*Exercise*. Every record must be copied exactly. Leave nothing out.

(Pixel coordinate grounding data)
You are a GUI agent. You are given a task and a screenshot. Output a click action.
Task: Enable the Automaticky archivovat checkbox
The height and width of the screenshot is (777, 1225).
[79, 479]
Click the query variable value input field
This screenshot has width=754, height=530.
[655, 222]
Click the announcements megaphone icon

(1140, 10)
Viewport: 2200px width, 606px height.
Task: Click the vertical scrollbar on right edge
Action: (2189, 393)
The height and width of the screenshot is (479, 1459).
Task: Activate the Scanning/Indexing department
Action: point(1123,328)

*Solution below*.
You are a GUI agent. You are given a task and a screenshot. Output a click action.
Task: Enable the Automaticky archivovat checkbox
The height and width of the screenshot is (777, 1225).
[79, 479]
Click the query variable value input field
This screenshot has width=754, height=530.
[655, 222]
Click the announcements megaphone icon

(1140, 10)
Viewport: 2200px width, 606px height.
Task: Click the vertical scrollbar on right edge
Action: (2189, 393)
The height and width of the screenshot is (479, 1459).
Task: Activate the Scanning/Indexing department
Action: point(1123,328)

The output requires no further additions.